“Habla, Señor; tu siervo escucha.” (1Sam 3,9)
El Espíritu Santo nos recuerda todo lo que Jesús dijo e hizo (cf. Jn 14,26). Él habita en nosotros y nos enseña qué hacer en las situaciones concretas de nuestra vida. Gracias al don de consejo, llegamos a ser capaces de percibir en nuestro interior la silenciosa voz del Espíritu Santo y a distinguirla de otras voces. Sin embargo, esto requiere la capacidad del silencio interior y estar dispuestos a sustraerse del bullicio y del caos de tantas diversas opiniones y puntos de vista, ya sea fuera como dentro de nosotros.

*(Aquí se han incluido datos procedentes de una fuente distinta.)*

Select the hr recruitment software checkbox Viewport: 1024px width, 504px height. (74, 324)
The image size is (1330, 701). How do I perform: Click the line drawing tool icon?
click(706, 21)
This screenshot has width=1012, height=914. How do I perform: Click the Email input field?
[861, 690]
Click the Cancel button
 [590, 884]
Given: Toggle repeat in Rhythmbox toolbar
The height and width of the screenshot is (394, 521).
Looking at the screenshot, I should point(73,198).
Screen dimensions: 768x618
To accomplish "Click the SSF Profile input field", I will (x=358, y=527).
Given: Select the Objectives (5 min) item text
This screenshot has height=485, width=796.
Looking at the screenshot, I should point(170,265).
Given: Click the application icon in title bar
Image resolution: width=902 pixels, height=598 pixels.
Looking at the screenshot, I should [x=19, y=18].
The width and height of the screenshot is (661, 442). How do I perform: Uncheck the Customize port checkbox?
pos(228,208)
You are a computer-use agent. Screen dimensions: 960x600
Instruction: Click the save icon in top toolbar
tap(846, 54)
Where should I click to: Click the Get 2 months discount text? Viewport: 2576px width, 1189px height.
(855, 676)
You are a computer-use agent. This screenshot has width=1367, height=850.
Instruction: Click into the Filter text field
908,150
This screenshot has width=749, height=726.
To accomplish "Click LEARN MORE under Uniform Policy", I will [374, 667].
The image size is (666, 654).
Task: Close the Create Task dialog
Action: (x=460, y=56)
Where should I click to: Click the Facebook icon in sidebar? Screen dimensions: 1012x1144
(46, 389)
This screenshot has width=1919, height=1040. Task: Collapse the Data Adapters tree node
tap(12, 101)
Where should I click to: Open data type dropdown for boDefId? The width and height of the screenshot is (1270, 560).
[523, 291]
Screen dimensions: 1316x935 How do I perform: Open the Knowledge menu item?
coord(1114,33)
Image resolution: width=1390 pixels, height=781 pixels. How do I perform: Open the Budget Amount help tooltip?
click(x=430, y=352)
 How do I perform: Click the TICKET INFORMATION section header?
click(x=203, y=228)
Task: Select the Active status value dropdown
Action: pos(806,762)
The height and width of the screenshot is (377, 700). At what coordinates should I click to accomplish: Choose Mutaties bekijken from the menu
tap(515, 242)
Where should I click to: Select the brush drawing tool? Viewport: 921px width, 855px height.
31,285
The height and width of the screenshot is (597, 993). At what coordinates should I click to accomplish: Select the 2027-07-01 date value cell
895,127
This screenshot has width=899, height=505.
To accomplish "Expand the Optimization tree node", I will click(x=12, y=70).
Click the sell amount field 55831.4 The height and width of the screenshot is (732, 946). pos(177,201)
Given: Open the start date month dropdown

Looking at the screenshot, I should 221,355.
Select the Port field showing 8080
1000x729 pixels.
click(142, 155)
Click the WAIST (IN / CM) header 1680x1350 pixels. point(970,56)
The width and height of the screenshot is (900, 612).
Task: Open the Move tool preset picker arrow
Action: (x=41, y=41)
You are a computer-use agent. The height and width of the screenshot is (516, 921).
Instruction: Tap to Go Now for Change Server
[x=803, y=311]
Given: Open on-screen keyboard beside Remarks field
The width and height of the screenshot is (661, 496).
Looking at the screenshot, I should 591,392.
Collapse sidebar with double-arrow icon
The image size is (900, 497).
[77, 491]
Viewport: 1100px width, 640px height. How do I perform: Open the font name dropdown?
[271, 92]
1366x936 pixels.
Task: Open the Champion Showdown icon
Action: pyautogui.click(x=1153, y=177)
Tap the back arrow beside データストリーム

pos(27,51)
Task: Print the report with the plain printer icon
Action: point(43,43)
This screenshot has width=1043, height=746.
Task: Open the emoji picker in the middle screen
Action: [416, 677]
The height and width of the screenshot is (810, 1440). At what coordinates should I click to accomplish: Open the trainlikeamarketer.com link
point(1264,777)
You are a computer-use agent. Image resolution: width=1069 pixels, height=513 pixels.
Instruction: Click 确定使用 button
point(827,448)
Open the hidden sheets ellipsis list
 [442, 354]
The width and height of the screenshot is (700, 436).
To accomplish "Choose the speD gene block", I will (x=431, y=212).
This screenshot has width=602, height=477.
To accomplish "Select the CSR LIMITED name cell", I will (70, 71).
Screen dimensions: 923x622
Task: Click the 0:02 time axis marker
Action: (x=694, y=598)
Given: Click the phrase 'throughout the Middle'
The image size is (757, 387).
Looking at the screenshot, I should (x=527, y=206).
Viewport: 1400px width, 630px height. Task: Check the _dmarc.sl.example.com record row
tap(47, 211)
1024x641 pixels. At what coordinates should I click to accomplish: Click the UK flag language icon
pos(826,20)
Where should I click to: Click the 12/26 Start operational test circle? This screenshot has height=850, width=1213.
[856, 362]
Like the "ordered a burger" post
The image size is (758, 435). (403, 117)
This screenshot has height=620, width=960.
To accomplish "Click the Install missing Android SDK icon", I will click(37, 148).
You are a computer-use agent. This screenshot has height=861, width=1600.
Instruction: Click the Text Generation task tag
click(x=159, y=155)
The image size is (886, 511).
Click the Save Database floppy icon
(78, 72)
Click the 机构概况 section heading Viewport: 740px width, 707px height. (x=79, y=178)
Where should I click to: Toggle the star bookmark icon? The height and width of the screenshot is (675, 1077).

Al practicar la virtud de la prudencia, hemos aprendido a verlo todo desde la perspectiva de Dios. Sin embargo, debido a la imperfección de nuestra naturaleza, queda la incertidumbre de si realmente somos capaces de distinguir la voz del Espiritu Santo de nuestros propios pensamientos u otras voces. La acción del Espíritu Santo en nuestro interior es más bien suave y silenciosa, como una suave brisa (cf. 1Re 19,11-12). A medida que nos familiarizamos con Él, aprendemos a distinguir con mayor precisión su voz. Sin embargo, precisamos una creciente libertad interior, para que no estemos tan atrapados en nuestros propios puntos de vista, deseos e ilusiones que la delicada voz del Espíritu no pueda penetrar en nosotros. Necesitamos esta luz interior, que nos permite captar en un instante la Voluntad de Dios.